Time-of-use electricity plans in Texas look simple: cheaper power at certain hours, pricier power when demand is high. The catch is that they only work if your real-life schedule matches the cheap window. If it doesn’t, a plan that looks clever on the listing page can turn into an expensive one.
The safest way to choose is to treat a TOU plan like a fit problem, not a rate-shopping problem.
Start with your usage pattern, not the advertised rate
A time-of-use plan charges different prices by hour. In Texas, that usually means high prices in the late afternoon or evening and lower prices overnight, with some plans adding a mid-peak tier in between. Typical peak windows often land around 1 p.m. to 7 p.m. or 2 p.m. to 8 p.m. on weekdays, while off-peak hours are commonly nights and weekends, though the exact schedule varies by provider and plan ¹.
What this means for you: don’t ask, “Is this a good free nights plan?” Ask, “How much of my electricity can I realistically move into the cheap window?”
A practical rule of thumb from Texas shopping guides: if more than half of your usage already falls in off-peak hours, free nights or weekends plans are more likely to work; below 40%, a fixed-rate plan is probably safer ².

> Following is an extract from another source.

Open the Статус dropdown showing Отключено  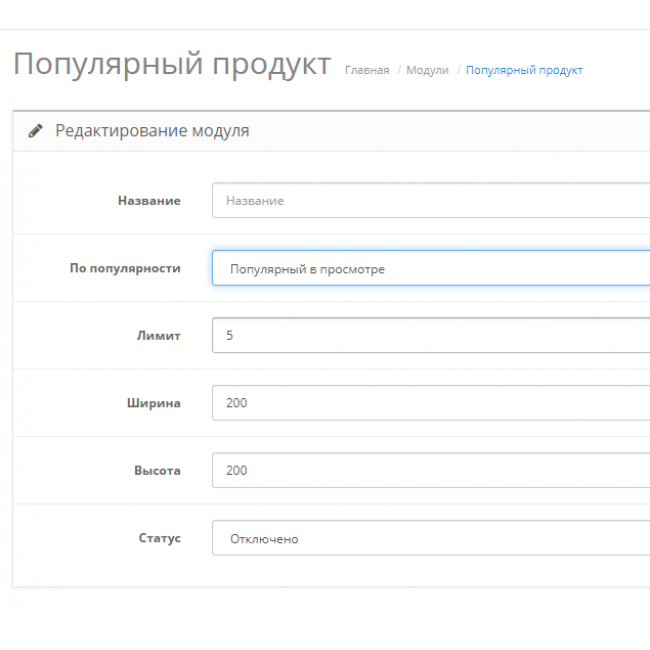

Figure out whether your household can actually win on TOU
TOU plans tend to work best for homes that can shift major loads after 9 p.m. or onto weekends:
- EV charging overnight
- Pool pumps scheduled at night
- Laundry and dishwashing delayed until off-peak hours
- Thermostats programmed to avoid heavy afternoon cooling
- Homes that sit mostly empty during weekday peak hours
They tend to work poorly for households that are busiest during expensive hours:
- Work-from-home households running AC and electronics all afternoon
- Families with kids home in summer
- Homes that cook, cool, and do chores during late afternoon and evening
- Anyone who wants bill predictability more than optimization
One simple example shows the tradeoff. ElectricRates compares a flat 10¢ plan with a TOU plan charging 6¢ off-peak and 16¢ peak: a home using 70% off-peak would pay $90 for 1,000 kWh, but at 50% off-peak the bill rises to $110, and at 30% off-peak it jumps to $130 ³. Same home, same usage, very different outcome.
Read the EFL like a skeptic
In Texas, the Electricity Facts Label is where a TOU plan tells the truth.
Check these items before you sign:
- Exact peak, off-peak, and shoulder hours
- Average price at 500, 1000, and 2000 kWh
- Base charges or minimum-usage fees
- Early termination fee
- Whether the advertised rate excludes delivery charges
That last point matters a lot. General Texas plan guides note that the advertised energy rate can look about 5 to 6 cents per kWh lower because it excludes TDU delivery charges; the EFL’s average price at your usage level is the better comparison point ⁴.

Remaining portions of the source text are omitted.